拒絶感受性の「拒絶に対する不安・過敏」と「対人関係の不安定感」のふたつの因子は,「ネットいじめ」被害に影響を与えることが示唆された。さらに,「ネットいじめ」被害は,「ネットいじめ」加害と拒絶感受性の「拒絶に対する怒り・反撃」因子に影響を与え,この因子が「ネットいじめ」加害に影響を与えることも示唆された。
以上の結果から,対面の「いじめ」と同様に,「ネットいじめ」に関しても,拒絶感受性が被害・加害の双方に関係する可能性があり,ネット上においても,被害者と加害者とが入れ替わる「循環型いじめ」が起きる可能性があると考えられる。
被害者と加害者とが入れ替わりながら継続する「いじめ」を「循環型いじめ」とする。小学生や高校生を対象とした調査から,児童・生徒の個人特性の一つと考えられる拒絶感受性が「循環型いじめ」に関連することが示唆された(三島,2015)。具体的には,拒絶感受性を構成する3因子のうち「対人関係の不安定感」「拒絶に対する不安・過敏」因子が,「いじめ」被害に正の影響を与え,「いじめ」被害は,拒絶感受性の「拒絶に対する怒り・反撃」因子に正の影響を与え,「拒絶に対する怒り・反撃」因子が,「いじめ」加害に正の影響を与えることを示唆する結果が得られた。

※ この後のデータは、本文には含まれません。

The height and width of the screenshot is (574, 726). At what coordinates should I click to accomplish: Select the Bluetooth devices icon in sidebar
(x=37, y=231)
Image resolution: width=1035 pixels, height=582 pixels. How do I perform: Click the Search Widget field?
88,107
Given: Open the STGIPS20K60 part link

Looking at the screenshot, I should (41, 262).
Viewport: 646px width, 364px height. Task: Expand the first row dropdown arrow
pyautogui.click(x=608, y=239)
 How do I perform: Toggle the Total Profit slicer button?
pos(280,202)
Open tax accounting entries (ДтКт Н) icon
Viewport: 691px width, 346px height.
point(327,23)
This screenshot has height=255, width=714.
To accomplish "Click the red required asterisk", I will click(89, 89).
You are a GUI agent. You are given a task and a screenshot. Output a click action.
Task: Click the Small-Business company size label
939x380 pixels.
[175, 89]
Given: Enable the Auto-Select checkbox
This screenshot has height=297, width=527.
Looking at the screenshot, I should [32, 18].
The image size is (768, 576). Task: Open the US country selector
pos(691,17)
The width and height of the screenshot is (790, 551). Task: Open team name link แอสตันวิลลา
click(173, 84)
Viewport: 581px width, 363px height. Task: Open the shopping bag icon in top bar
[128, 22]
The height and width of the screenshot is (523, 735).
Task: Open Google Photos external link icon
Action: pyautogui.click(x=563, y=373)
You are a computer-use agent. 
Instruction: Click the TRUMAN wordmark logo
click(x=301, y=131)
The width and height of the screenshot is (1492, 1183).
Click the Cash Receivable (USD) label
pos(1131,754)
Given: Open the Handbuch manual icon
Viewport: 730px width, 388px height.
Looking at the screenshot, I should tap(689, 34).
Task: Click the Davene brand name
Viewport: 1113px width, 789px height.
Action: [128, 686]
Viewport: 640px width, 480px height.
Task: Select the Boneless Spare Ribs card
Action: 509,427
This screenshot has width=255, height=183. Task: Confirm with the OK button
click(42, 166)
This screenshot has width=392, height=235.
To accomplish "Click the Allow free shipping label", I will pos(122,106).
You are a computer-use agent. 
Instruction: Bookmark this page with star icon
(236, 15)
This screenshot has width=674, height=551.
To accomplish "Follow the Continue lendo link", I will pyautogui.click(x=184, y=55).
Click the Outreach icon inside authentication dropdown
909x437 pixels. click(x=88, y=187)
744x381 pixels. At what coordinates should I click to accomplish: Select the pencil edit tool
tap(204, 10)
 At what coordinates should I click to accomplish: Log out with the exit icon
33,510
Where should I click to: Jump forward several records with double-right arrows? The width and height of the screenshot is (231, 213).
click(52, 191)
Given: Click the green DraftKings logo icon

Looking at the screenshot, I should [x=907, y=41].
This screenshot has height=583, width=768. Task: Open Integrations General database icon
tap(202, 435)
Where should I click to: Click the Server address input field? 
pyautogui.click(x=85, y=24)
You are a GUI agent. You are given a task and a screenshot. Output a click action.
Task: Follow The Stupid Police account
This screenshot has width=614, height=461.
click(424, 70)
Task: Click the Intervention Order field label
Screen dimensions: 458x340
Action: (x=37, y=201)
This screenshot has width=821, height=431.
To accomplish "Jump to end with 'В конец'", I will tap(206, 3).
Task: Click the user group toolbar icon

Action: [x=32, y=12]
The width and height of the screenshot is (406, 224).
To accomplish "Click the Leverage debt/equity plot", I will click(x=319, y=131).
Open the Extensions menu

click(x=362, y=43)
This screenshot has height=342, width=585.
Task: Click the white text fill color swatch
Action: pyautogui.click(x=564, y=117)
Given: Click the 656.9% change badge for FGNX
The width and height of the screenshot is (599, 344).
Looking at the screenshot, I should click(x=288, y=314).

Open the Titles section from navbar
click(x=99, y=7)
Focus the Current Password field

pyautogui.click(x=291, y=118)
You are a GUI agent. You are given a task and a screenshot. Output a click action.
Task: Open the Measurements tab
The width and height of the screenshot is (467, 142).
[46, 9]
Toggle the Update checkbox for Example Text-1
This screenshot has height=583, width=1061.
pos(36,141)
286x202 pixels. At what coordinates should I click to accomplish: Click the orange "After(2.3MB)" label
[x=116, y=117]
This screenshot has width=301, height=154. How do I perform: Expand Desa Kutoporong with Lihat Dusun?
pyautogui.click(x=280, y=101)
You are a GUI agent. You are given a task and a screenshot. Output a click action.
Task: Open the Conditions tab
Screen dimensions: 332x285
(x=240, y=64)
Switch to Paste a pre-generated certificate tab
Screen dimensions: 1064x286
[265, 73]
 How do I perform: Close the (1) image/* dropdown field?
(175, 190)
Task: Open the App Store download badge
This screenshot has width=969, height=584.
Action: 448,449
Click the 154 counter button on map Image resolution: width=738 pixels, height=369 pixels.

「いじめ」と拒絶感受性との間にみられたこうした関係と同様の関係が,「ネットいじめ」に関しても存在する可能性がある(三島・吉田,2016)。そこで,本研究では,対面における「いじめ」被害・加害を対象にして行ったのと同様のモデル(Figure 1参照)が,「ネットいじめ」被害・加害に関しても当てはまるのかどうかを中学生・高校生から収集したデータをもとにして検証する。
方 法
■調査時期・方法・対象
A県B市にある高校・中学校それぞれ1校ずつで2016年10月に調査を行った。調査はホームルーム担当教員がホームルームの時間等に学級単位で実施した。調査対象者数は,高校1・2年552人(1年267人・2年285人),中学1~3年生396人(1年126人・2年141人・3年129人)であるが,今回はスマートフォン(携帯電話)を所持している生徒で,回答に欠損がない生徒808人のみを分析の対象とした(高校生540人:男子314人・女子226人.中学生:268人:男子129人・女子139人)。
■分析に用いた質問
ネットいじめ被害(2項目:「うざい」など攻撃的なメッセージが届いた。SNSやメールで,仲間からの返信が意図的に遅かったり,無視されたりした)。ネットいじめ加害(2項目:「うざい」など攻撃的なメッセージを,知人や友人に送った。SNSやメールで相手を無視したり,返信を意図的に遅らせたりした)。そのほか,拒絶感受性に関する9項目の質問に5件法で回答を求めた。
結果と考察
■拒絶感受性(9項目)の因子分析
拒絶感受性に関する9項目の回答を因子分析した(最尤法・プロマックス回転・3因子解)。「仲間はずれにされそうな雰囲気を感じると,不安な気持ちが強くなる」など4項目が大きな負荷量を示した第1因子を「拒絶に対する不安・過敏」因子とした。「いちばん仲がよい友人との関係も,実はそれほどしっかりしたものではない」など3項目が大きな負荷量を示した第2因子を「対人関係の不安定感」因子とした。「仲間はずれにされそうな雰囲気を感じると攻撃的になる」など2項目が大きな負荷量を示した第3因子を「拒絶に対する怒り・反撃」因子とした。
■「循環型ネットいじめ」モデルの検証
共分散構造分析を行った結果,データに対するモデルのあてはまりは許容できるものであった(GFI=.95,AGFI=.93,CFI=.92,RMSEA=.062)。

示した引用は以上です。